Edit: MSI A85IA-E53 should be popping up soon, that's an A85 based ITX.
It has LVDS. So, direct connection to a monitor?
But that price tag.... Nope.
Hear hear Gareth. Didn't read like that at all and it is appropriate. If Zin wants to go somewhere to read that type of thing and moan about it, pop off to TomsHardware for a bit. You wont make any difference, they are too well entrenched in making money, good tech writing disappeared there years ago. Thankfully it has only got better and better here.
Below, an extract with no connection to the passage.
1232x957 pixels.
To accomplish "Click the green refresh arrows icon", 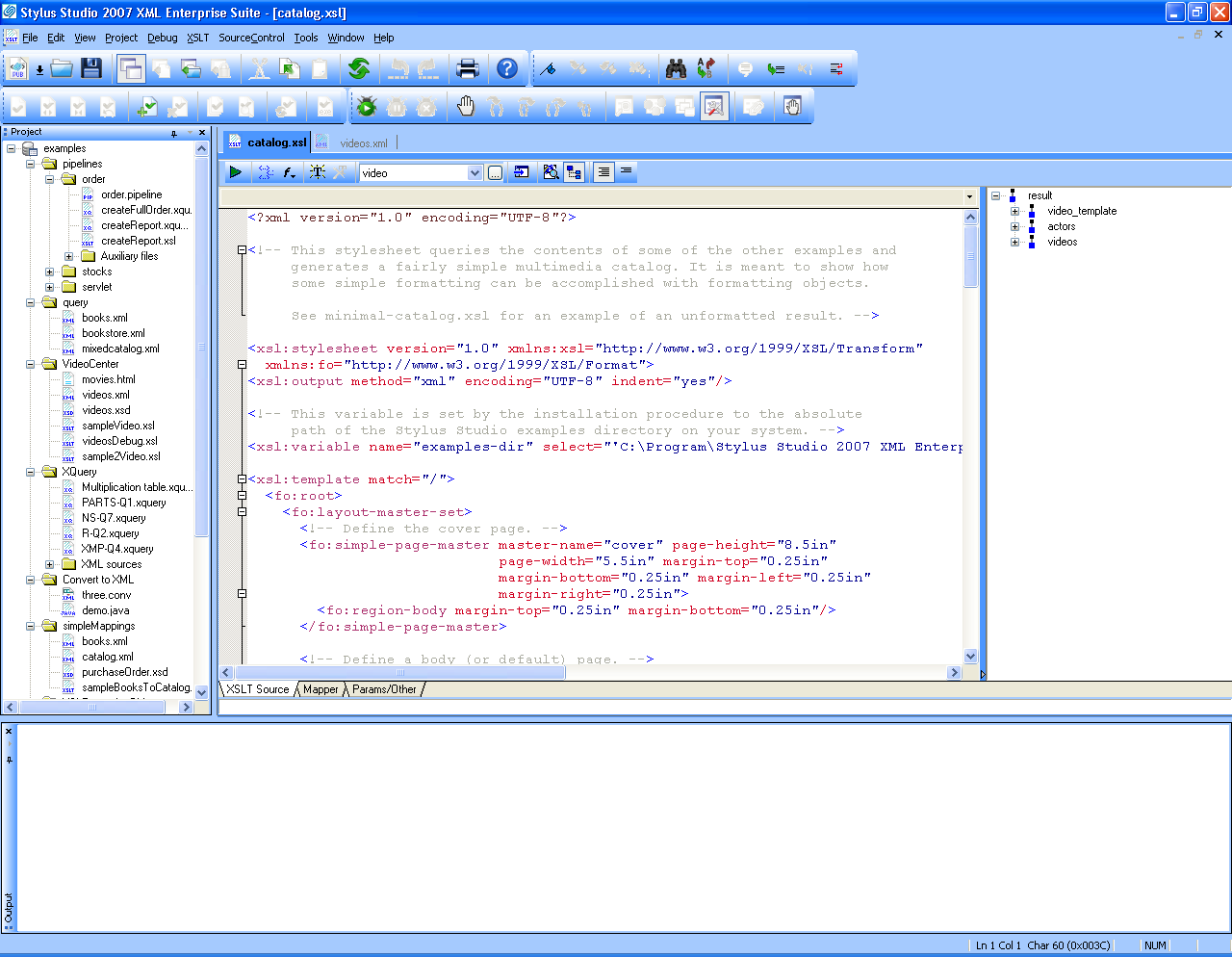I will [x=359, y=68].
If you want to get a chance for something cheaper AND better, please visit this thread and submit your vote: http://forums.bit-tech.net/showthread.php?t=255178
You have time till this Friday, February 1st 24:00GMT to cast your vote, and each person who votes even gets a chance to win some small prize.
Just sayin...
There's alot of miniITX-boards allready. Take your pick.
That Zotac board probably is FM1 - both FM1 and FM2 use the A75 chipset.
Can't believe this doesn't have hdmi. I think the Intel NUC is currently the best option for an HTPC. Is pricey but half the size of a mini-ITX board plus you have hdmi and the possibility of adding USB 3 too.
Except for often Toms do stuff more in depth than here... anything from gfx performance benchmarking for new games, browser reviews, investigations into things like microstutter and jitter with multi-gpu setups, investigations into where bottlenecks are, multicore scaling performance also in games and they generally just get more stuck into it than here. Although Anandtech and fast becoming TechReport are my favourites. I hate Bit-tech's cpu benchmark also.
This place is good for blogs, gaming reviews and the forum... and to have dedicated English perspective. For everything else there is mastercard or something... ;)
The intel NUC has no option for a DVB-T/S dualtuner tho and that's where mini ITX and the intel DQ77KB comes into play :)
True! My HTPC doesn't stretch to TV other than streaming unfortunately (the Mrs isn't very tech minded!) so for me it would be perfect. That Intel DQ77KB looks tasty too.
www.fit-pc.com
As Combatus noted the Zotac board is FM1. Zotac announced the A75-ITX Wifi B-series but I can't find that anywhere either. (other than that archived announcement it's even gone from Zotac's site.)
Newegg also had an MSI A75 FM2 ITX board but that too is discontinued (and wasn't what I was looking for anyway - I really want dual link DVI or Display port.)
I believe that a lack of good FM2 ITX boards have really hurt AMD's APU sales.
I am not saying that other vendors have rock-solid quality and 0 failures, but with all Taiwanese companies I dealt with, their customer service was excellent and their replace/repair speed is literally days (and they really replaced/repaired rather than saying "cannot reproduce").